I think of him truly as one of those who are the salt of the earth. Without them, humanity loses its soul, life empties of its vital force, beings cowering in dread of terrors experienced and imagined. He was mentally deep, humane and humble. He displayed courage in a landscape full of cowardly men and women, trapped in a godot wait for heavenly beings to fly in to solve purely human generated problems and inequities that fester, awaiting human intervention and resolution.
Encountering him enriched my life and my work, him and my soul brother Patrick Naagbanton. Through their acts of courage and solid support, I walked tall, my feet larger than my apprehension. With these two brothers holding me up between them, I defeated the forces of injustice and oppression and the victory from that collaboration expanded the space of possibilities for the democratic experience, rule of law, freedom of expression and human dignity in Nigeria.

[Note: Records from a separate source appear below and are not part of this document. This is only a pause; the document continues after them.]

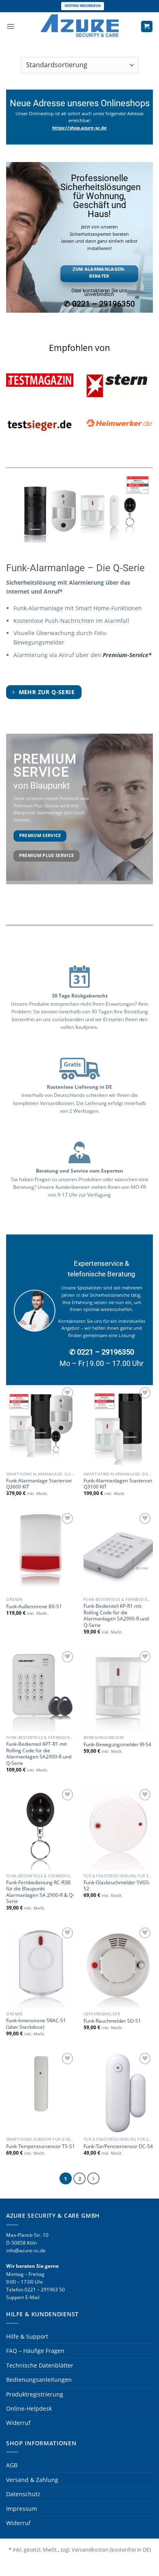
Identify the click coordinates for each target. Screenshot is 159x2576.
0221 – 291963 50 (44, 2289)
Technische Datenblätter (39, 2365)
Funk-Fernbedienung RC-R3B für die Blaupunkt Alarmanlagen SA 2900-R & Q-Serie (40, 1891)
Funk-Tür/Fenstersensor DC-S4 (118, 2146)
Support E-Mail (23, 2297)
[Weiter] (93, 2178)
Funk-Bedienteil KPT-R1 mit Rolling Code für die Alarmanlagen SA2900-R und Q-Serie (38, 1753)
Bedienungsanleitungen (39, 2379)
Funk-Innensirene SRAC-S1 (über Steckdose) (36, 2023)
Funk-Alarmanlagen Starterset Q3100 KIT (118, 1484)
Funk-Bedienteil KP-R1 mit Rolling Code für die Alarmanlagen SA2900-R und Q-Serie (116, 1615)
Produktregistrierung (34, 2394)
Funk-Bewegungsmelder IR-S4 (117, 1744)
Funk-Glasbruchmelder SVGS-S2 (117, 1885)
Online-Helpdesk (29, 2408)
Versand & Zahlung (32, 2480)
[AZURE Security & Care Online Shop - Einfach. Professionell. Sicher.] (79, 26)
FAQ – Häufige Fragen (35, 2351)
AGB (12, 2465)
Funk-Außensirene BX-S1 (34, 1606)
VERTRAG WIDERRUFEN (82, 6)
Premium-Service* (127, 655)
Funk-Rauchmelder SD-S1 (112, 2021)
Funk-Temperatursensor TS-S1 (40, 2146)
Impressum (21, 2508)
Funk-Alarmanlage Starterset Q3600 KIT (39, 1484)
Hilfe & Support (27, 2336)
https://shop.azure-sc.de (79, 128)
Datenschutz (23, 2494)
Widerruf (18, 2423)
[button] (10, 26)
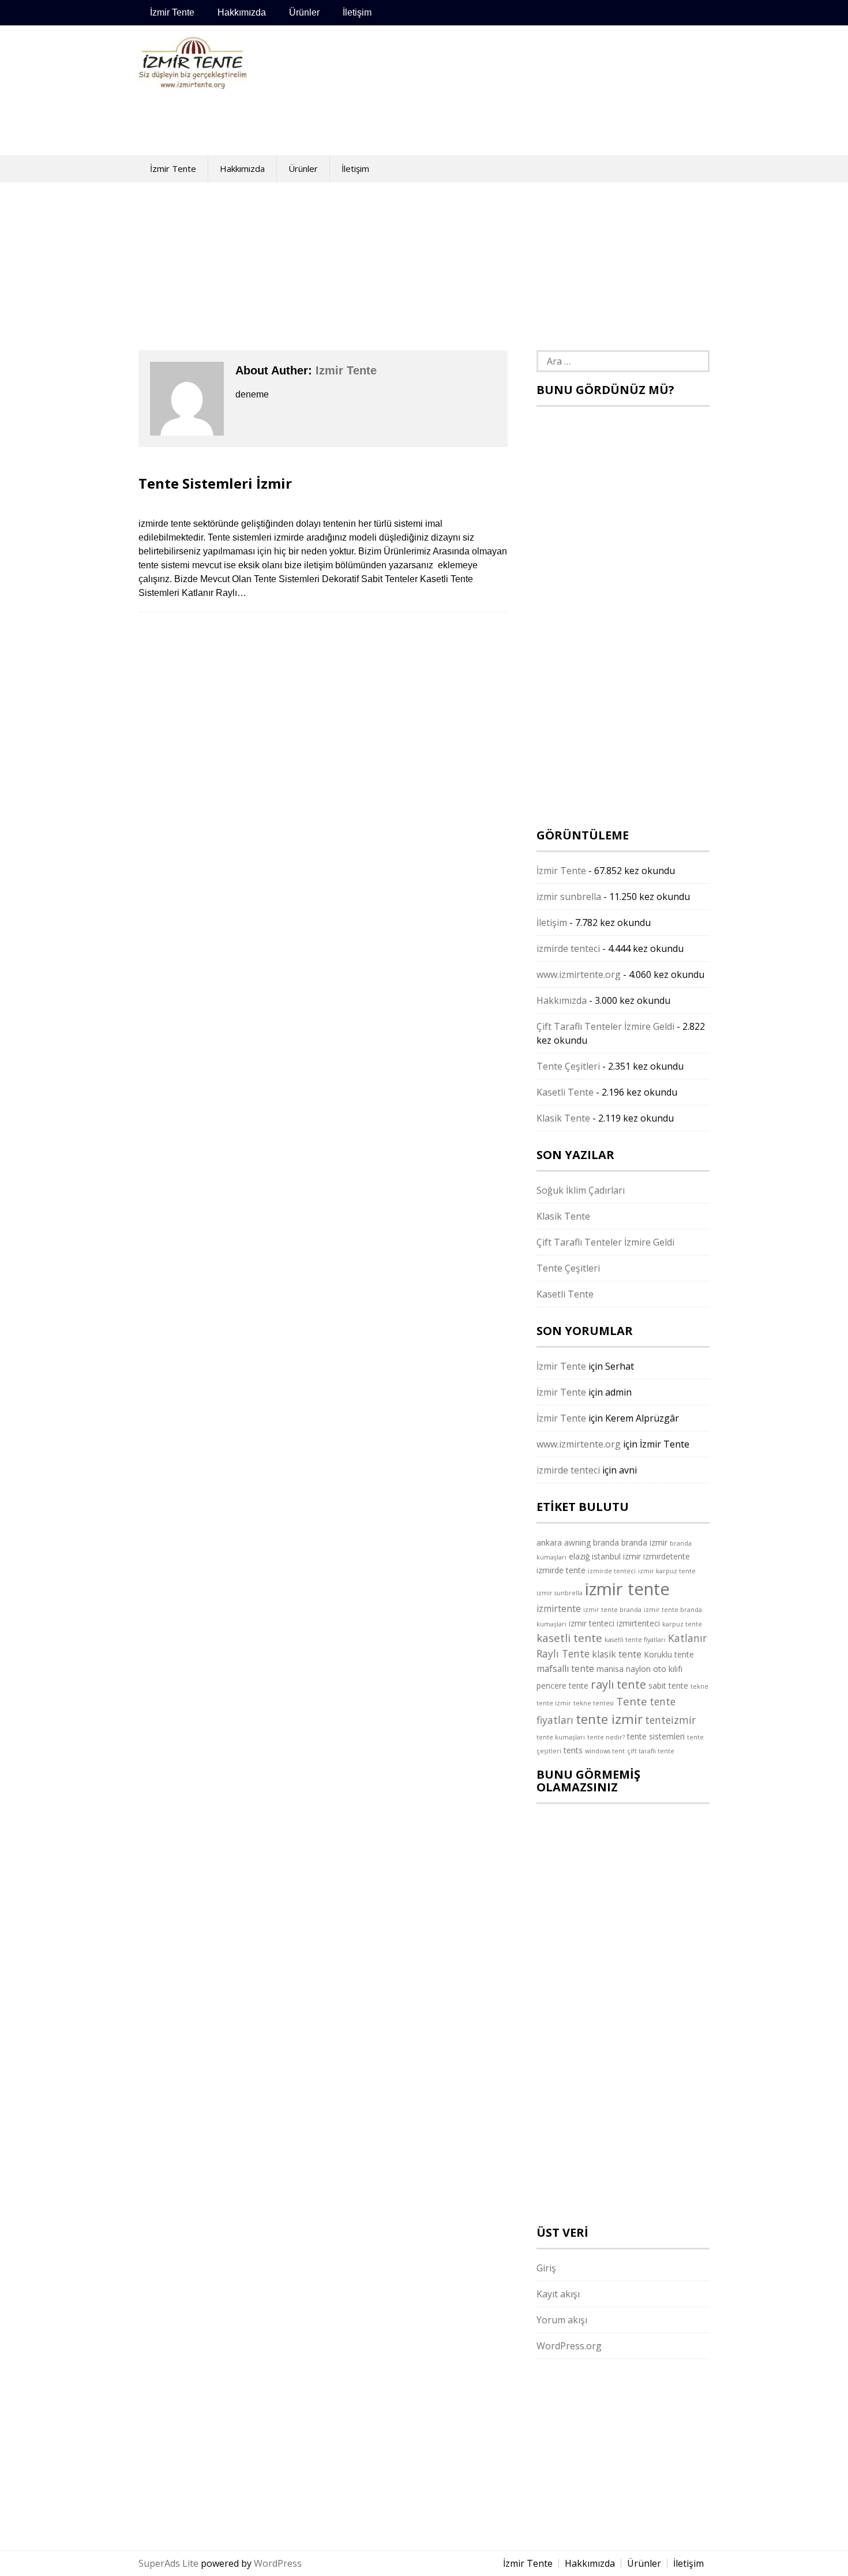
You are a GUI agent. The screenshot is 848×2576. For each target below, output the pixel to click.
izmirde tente (561, 1570)
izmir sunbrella (568, 896)
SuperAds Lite (168, 2563)
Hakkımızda (241, 12)
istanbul (606, 1556)
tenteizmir (670, 1720)
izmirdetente (666, 1556)
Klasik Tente (563, 1118)
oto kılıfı (667, 1668)
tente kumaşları (560, 1737)
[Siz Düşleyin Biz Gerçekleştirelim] (192, 82)
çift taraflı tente (650, 1751)
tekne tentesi (593, 1703)
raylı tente (618, 1684)
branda (606, 1542)
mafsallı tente (565, 1668)
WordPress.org (569, 2345)
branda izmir (644, 1542)
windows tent (605, 1751)
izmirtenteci (638, 1623)
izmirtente (558, 1608)
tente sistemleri (656, 1736)
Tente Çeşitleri (568, 1066)
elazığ (579, 1556)
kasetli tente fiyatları (635, 1640)
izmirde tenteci (568, 948)
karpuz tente (682, 1624)
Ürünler (304, 12)
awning (577, 1542)
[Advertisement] (484, 90)
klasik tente (616, 1654)
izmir (632, 1556)
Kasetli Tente (565, 1092)
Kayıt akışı (558, 2294)
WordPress (278, 2563)
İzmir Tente (172, 12)
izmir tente (346, 370)
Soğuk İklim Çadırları (580, 1190)
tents (573, 1750)
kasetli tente (569, 1637)
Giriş (546, 2268)
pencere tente (562, 1685)
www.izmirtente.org (578, 974)
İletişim (357, 12)
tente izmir (609, 1719)
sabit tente (668, 1685)
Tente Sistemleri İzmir (215, 483)
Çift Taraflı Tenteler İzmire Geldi (605, 1026)
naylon (638, 1668)
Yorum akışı (561, 2319)
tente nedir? (606, 1737)
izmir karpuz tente (667, 1571)
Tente (631, 1701)
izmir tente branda (612, 1610)
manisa (610, 1668)
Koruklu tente (669, 1654)
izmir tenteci (591, 1623)
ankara (549, 1542)
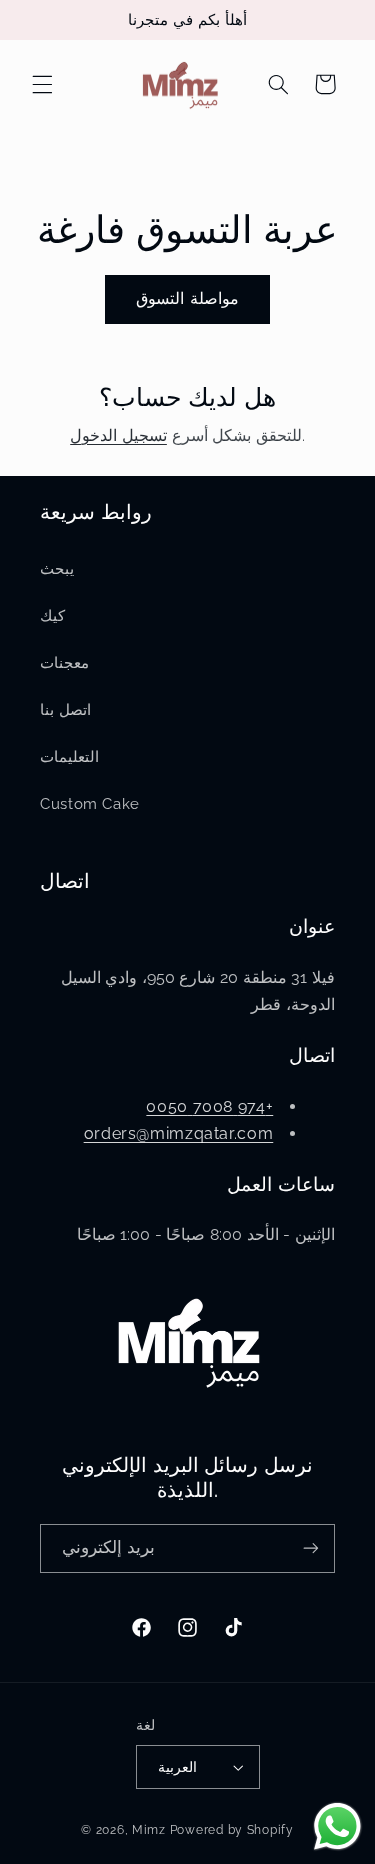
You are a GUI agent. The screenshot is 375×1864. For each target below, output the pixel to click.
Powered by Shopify (232, 1830)
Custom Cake (90, 803)
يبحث (57, 568)
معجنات (64, 662)
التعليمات (69, 756)
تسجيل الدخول (118, 435)
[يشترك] (311, 1548)
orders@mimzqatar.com (179, 1133)
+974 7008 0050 (209, 1106)
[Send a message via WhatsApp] (337, 1826)
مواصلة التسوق (187, 298)
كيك (52, 615)
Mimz (151, 1830)
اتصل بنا (65, 709)
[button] (42, 84)
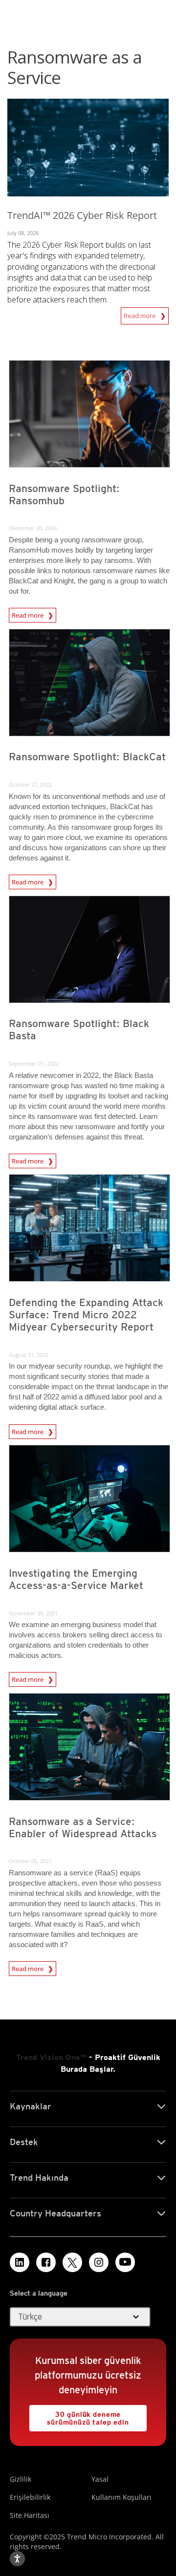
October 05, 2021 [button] (30, 1861)
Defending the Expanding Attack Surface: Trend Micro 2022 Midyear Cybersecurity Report (86, 1314)
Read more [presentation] (28, 614)
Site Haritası (29, 2515)
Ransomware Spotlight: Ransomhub (64, 494)
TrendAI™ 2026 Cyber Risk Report (82, 215)
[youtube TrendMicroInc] (125, 2262)
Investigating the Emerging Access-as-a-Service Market (76, 1579)
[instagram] (99, 2262)
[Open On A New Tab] (72, 2262)
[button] (80, 2317)
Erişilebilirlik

Durueke has gone home to his maker to join the gods, of whom he is one by virtue of his contribution to human progress. He will not be alone there, a hefty over 6 feet 3 gentle giant just created space for him on that mountain top from which the gods view humans, ‘O! boy come stand here, See your people’. Then, the booming laughter combined with Durueke’s gentler twinkling laugh and the clouds clattered with gentle thunder.